Po niepowodzeniach Jürgena Klinsmanna, nowy trener Louis van Gaal zaledwie po paru tygodniach pracy otrzymuje dużo pochwał. "Skorzystamy na van Gaal`u. Jest pewny siebie i samodzielny, a my możemy skupić się na swoich sprawach." Na krytykę ze strony byłego trenera Jürgena Klinsmanna, że w przeciwieństwie do Holendra, nie miał takiego wpływu na kształtowanie kadry, Hoeneß odpowiada: "To niewłaściwe, jeżeli Jürgen tak powiedział, że żądał piłkarzy. Nie wspomniał o żadnym zawodniku, którego chętnie chciałby mieć. On mówił: Mam Schweinsteigera i Podolskiego, nie miejcie żadnych obaw. Van Gaal wymienił nam swoich faworytów. Następnie to przedyskutowaliśmy i powiedzieliśmy: zrobimy to."

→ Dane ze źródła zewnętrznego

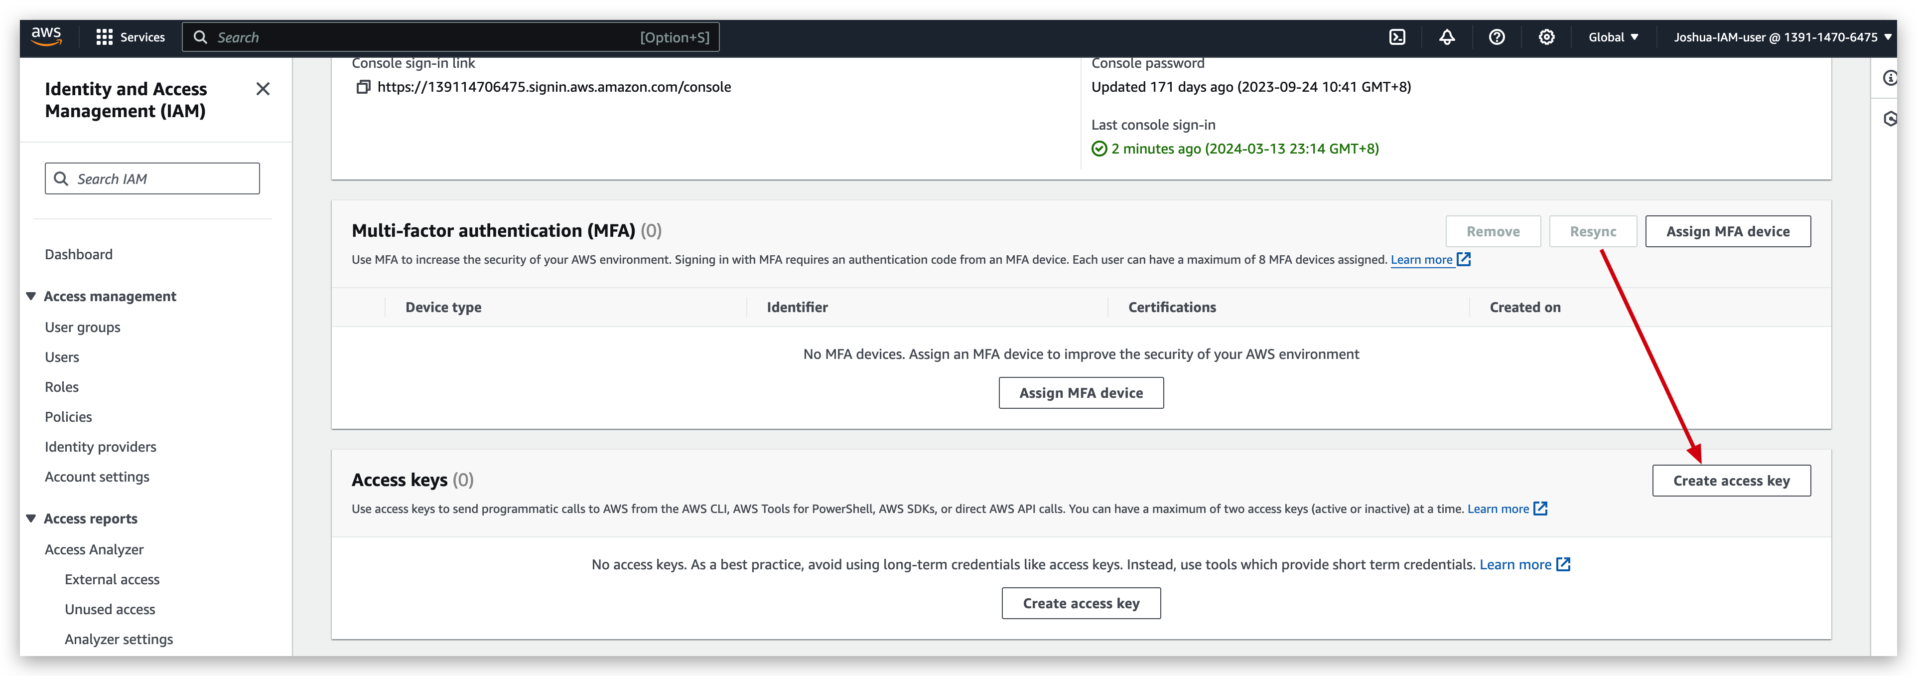Click the AWS logo home icon
Image resolution: width=1917 pixels, height=676 pixels.
(46, 36)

Do końca roku Uli Hoeneß będzie jeszcze menedżerem Bayernu. Dla "stern" powiedział co będzie należało do jego przyszłych obowiązków jako przewodniczący rady nadzorczej. Stwierdza, że będzie "reprezentować klub w DFB i DFL oraz zajmować się lobbowaniem u dużych sponsorów i w polityce." Menedżer zaleca swojemu następcy, by ten dalej cenił wysoko odpowiedzialność socjalną w klubie. "To była również pieczęć, którą ja na klubie odcisnąłem. Jeżeli to się nie uda w przyszłości w Bayernie, aby w dalszym ciągu odnosić sukcesy, to nie będzie już to samo co teraz. To nie będzie już mój FC Bayern." Uli jest zadowolony, że ma szansę jeszcze zmienić swój image nielubianego prowokatora z ostatnich lat. "Nie chcę, aby ludzie widzieli we mnie tylko ludożercę, który dla sukcesu zrobi wszystko. Oni powinni mówić: On chce być na szczycie, ale nie za wszelką cenę."